Leggevo che il celeberrimo KKK, ovvero il Ku Klux Klan (tra le massime e più consolidate espressioni del pensiero “bianco” degli amici statunitensi) ha iniziato a fare proseliti anche in Italia. Il pensiero comune, e non poteva essere diversamente, è quello legato alla necessità di preservare l’onore, la dignità e non ricordo cos’altro della razza bianca, da salvaguardare davanti alle minacce che provengono da razze diverse, o comunque qualcosa di questo tipo.


Nulla da dire, in democrazia si è, per fortuna, liberi di fare e pensare ciò che si vuole, col solo obbligo di non infastidire gli altri e di essere a posto con la propria coscienza.
Ma sentita la notizia mi è subito venuto in mente un documentario mandato in onda ad ottobre sul National Geographic Channel, ovvero il canale televisivo della National Geographic Society (anch’essa statunitense, a conferma che ovunque convivono persone molto diverse tra di loro) che in Italia è possibile vedere sulla piattaforma di Sky.
Il documentario, eccezionalmente di due ore (lo standard delle trasmissioni di Sky, da Discovery ad Alice, da Leonardo a MarcoPolo è di un’ora, anche se replicate a orari diversi), era prodotto dalla NGS e curato da un genetista. In estrema sintesi, si tratta della storia dell’umanità dal punto di vista della genetica. Il documentario mostra, in parole semplici, il percorso dell’umanità negli ultimi seicentomila anni, dalla comparsa dei primi ominidi che possono essere geneticamente distinguibili dalle scimmie, e fino all’attuale stadio della nostra specie.
Il documentario, com’è nella tradizione delle produzioni della Society, è di eccezionale livello tecnico e didattico (se l’ho capito e compreso io, potrà farlo qualunque altro umano), e inizia con un esperimento singolare: i documentaristi (ovvero la troupe di genetisti, etnoantropologi, biologi e tutti gli altri della produzione televisiva vera e propria) si sono recati in una strada del quartiere Queens di New York City. Quel quartiere è infatti tradizionalmente considerato il maggiore concentrato di razze umane presenti sul pianeta. Ed in quella particolare strada, tutte le domeniche, si svolge un mercatino di quartiere presso il quale i documentaristi hanno invitato all’esperimento oltre cento persone. In effetti, già ad un primo sguardo, si percepiva che si trattasse di un incredibile concentrato di colori, di segni somatici, di culture diverse.

Record estratti
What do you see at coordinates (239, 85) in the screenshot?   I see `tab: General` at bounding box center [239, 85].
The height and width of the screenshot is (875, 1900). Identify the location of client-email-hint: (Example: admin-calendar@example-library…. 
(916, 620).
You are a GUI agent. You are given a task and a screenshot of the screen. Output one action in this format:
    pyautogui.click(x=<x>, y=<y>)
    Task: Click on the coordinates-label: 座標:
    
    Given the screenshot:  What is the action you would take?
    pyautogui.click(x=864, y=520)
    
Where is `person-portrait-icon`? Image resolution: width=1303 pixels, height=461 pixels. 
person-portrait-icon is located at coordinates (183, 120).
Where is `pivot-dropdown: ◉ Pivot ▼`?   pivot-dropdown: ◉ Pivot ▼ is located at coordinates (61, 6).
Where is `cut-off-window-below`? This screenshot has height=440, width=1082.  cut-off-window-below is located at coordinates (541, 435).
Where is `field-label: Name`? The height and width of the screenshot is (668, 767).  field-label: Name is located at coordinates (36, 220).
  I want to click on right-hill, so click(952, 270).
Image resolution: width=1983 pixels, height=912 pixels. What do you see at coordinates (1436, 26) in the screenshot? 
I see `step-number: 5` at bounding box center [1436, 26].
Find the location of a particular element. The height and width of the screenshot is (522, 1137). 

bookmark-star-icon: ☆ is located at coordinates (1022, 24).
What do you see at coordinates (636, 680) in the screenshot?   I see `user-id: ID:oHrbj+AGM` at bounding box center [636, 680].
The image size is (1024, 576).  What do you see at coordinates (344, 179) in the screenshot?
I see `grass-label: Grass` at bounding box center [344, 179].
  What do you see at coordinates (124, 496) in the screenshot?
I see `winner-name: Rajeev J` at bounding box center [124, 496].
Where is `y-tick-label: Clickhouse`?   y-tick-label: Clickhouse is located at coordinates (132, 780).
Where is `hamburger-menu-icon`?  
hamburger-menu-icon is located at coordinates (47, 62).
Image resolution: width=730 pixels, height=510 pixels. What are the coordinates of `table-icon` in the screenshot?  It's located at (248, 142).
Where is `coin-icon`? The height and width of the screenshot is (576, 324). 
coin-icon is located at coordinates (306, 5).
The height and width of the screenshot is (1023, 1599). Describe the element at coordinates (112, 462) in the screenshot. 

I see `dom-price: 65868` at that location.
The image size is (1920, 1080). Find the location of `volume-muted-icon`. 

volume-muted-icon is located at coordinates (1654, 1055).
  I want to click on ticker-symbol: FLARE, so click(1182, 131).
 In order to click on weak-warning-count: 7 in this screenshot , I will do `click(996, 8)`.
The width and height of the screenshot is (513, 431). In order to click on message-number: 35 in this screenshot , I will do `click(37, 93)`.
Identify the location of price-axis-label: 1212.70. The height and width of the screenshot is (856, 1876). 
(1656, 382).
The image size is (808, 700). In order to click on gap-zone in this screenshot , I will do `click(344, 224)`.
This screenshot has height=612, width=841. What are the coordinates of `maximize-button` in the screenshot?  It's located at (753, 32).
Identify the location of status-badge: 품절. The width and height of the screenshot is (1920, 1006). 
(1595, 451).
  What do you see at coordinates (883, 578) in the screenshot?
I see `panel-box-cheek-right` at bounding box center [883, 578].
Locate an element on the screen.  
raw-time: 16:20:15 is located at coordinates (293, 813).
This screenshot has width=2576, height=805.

Attività richiesta
Secondo l'estratto della fonte, in quale quartiere di New York City si sono recati i documentaristi per l'esperimento con cui si apre il documentario? Per rispondere si basi esclusivamente sull'estratto della fonte.

Risposta attesa
Nel quartiere Queens.